*Dokumentauszug*
═══
Doku über Frankreichs rechte Jugend: Faschos sind wieder In
Die Dokumentation „Frankreich: Die neue rechte Jugend“ zeigt, warum Faschos nicht nur auf Tiktok trenden – und was Marine Le Pen damit zu tun hat.
Was bringt junge Leute dazu, rechtsextrem zu wählen? Spoiler: Schuld ist nicht bloß Tiktok. Sicher hat in Frankreich der 28-jährige Parteivorsitzende Jordan Bardella zur Likeability der rechtsextremen Partei Rassemblement National beigetragen. Er gilt unter den Anhänger*innen als gutaussehend und charismatisch. Doch da ist noch mehr.
Ein Viertel der 18–24-Jährigen in Frankreich haben bei den Europawahlen für Bardellas Partei gestimmt. Die zuvor von Marine Le Pen angeführte Partei wurde mit großem Abstand stärkste Kraft. Nun könnte sie wegen spontaner Neuwahlen schon bald den oder die Premierminster*in stellen.
═══
*Aufgabenstellung*
Welcher Anteil der 18–24-Jährigen in Frankreich hat laut dem Artikel über Frankreichs rechte Jugend bei den Europawahlen für Bardellas Partei gestimmt? Die Einträge sind hierfür ohne Belang.

[Einträge zum Auffinden von Wörtern und Elementen]
═══
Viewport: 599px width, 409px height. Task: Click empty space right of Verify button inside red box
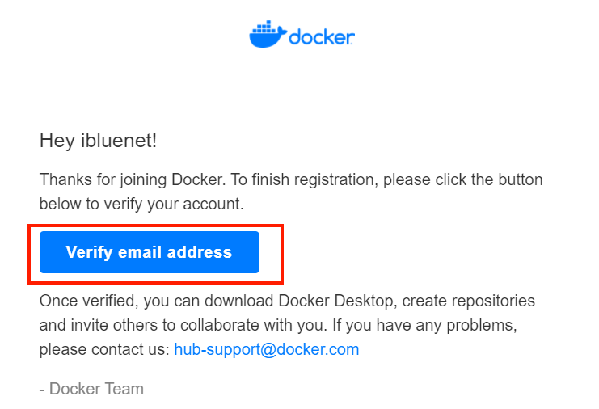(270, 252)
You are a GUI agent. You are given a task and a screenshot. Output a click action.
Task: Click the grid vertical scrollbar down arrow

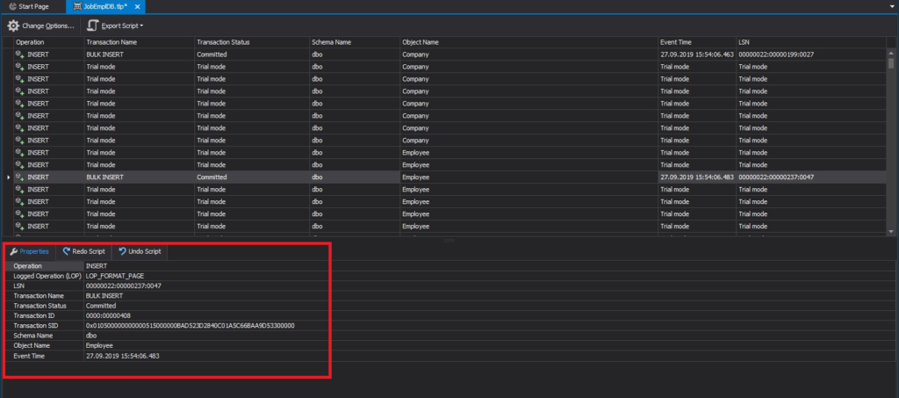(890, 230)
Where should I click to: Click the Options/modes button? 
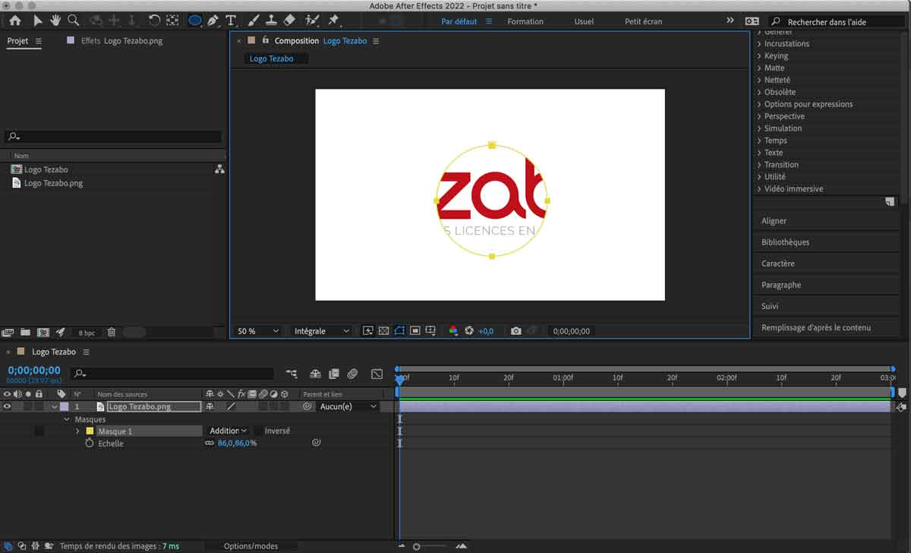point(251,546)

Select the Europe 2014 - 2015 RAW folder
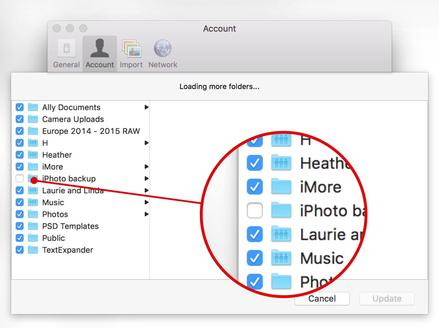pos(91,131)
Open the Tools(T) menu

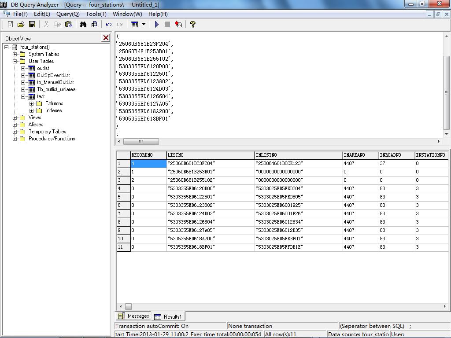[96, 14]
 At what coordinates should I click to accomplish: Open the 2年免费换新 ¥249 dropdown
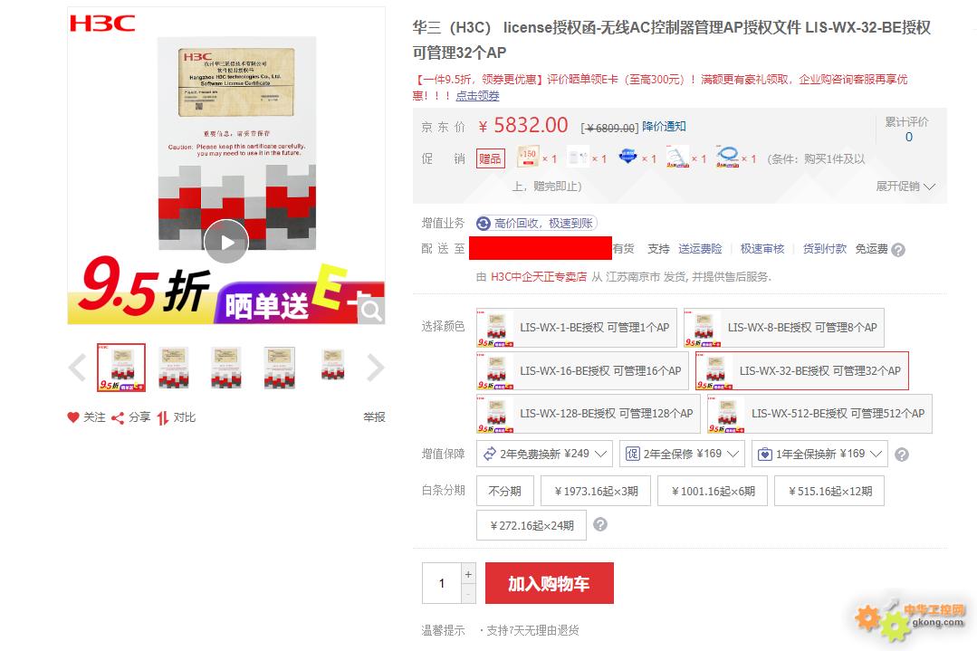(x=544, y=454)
═══
*Lösung*
Ein Viertel der 18–24-Jährigen.